Jammu and Kashmir and the eight
northeast states will also get 90% coverage since these areas are considered vulnerable to "food shocks".
The bill, which provides for fixed amounts of monthly food handouts at less than half their market price, will cost Rs. 1.19 lakh crore annually. So, India will have to increase its spending on food aid by more than a third, given that the current financial year's projected food subsidy bill is Rs. 92,493 crore.
Nearly 62 million tonnes of foodgrains will be required annually, while the government's total current food stocks (as on January 1, 2013) are about 66 million tonnes.
Ironing out last-mile hurdles in the bill, the government has decided to have a single category of beneficiaries, instead of two earlier. By switching to a single category, the government has addressed worries that, in its earlier form, the legislation was unwieldy, difficult to administer and a drag on public finances.
"The bill is unlikely to come in the upcoming Budget session, although it is nearly final," a senior official said, requesting anonymity.

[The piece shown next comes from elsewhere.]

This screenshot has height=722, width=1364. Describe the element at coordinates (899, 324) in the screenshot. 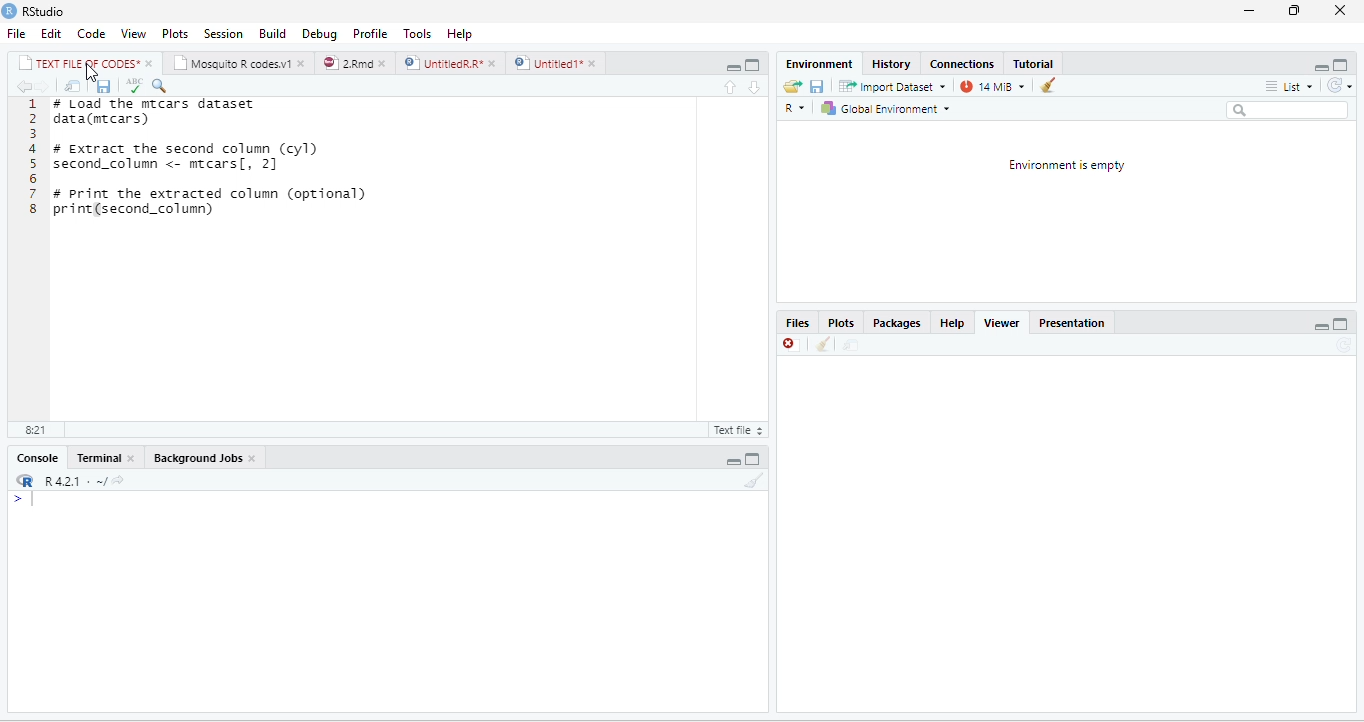

I see `Packages` at that location.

Each entitled household will get 25 kg of rice, wheat or millets at Rs. 3, Rs. 2 and Rs. 1 a month, way below the market price. Parliament’s standing committee on food, expected to submit its recommendations next week, has broadly proposed a similar provisions, although these are non-binding.
While excluding about 33% of the people, who are assumed to be food secure, the bill provides for special entitlements for vulnerable segments, such as pregnant and single women.